Action item
Your task is to transcribe exactly, and only, the lines running from the one with "Click Modifier des" to the end of the listing below, inclusive, with every picture left out.

Records for the task
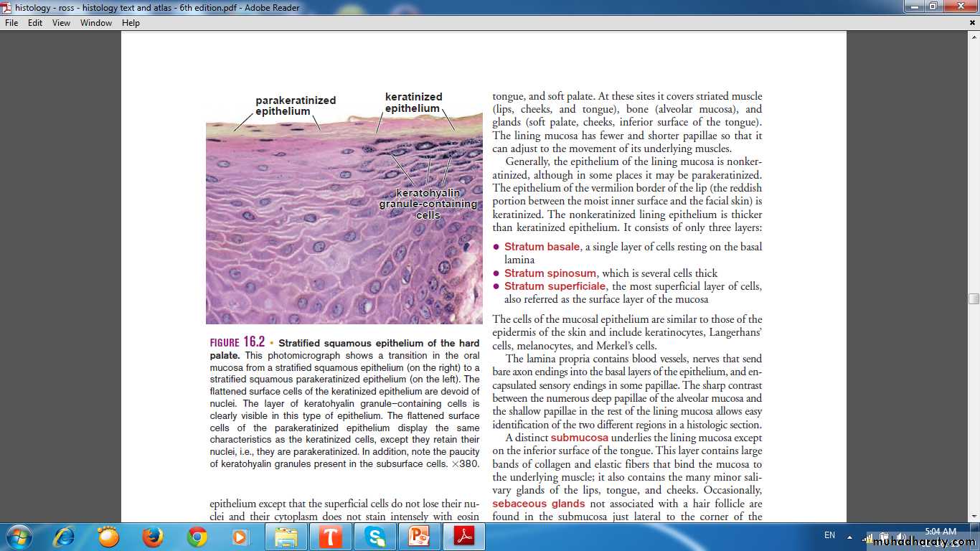Click the Windows Start button

coord(17,537)
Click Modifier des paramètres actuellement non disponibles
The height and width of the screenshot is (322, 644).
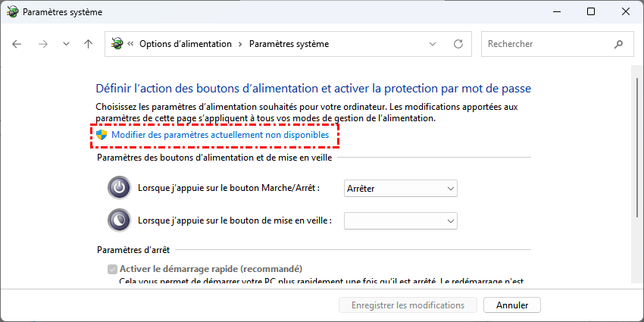(x=220, y=135)
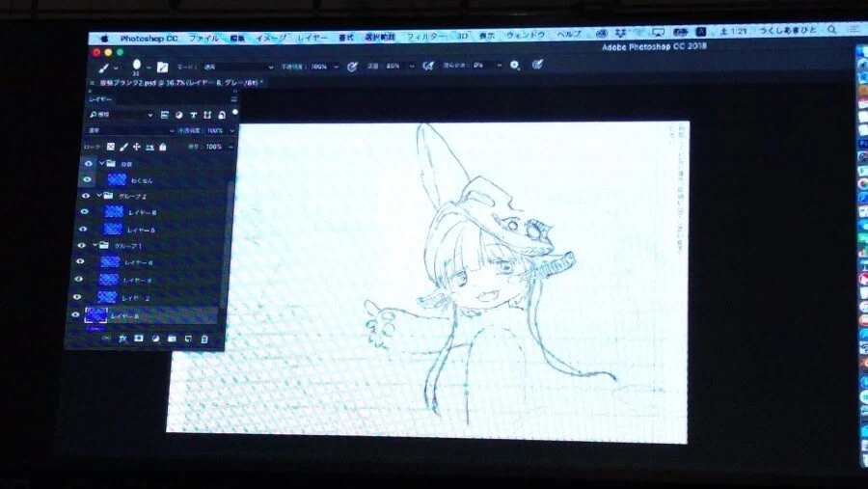
Task: Click the lock transparent pixels icon
Action: [110, 147]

Result for this task
Click Modifier des paramètres actuellement non disponibles
The height and width of the screenshot is (322, 644).
(x=220, y=135)
Task: Click the lock transparent pixels icon
Action: [110, 147]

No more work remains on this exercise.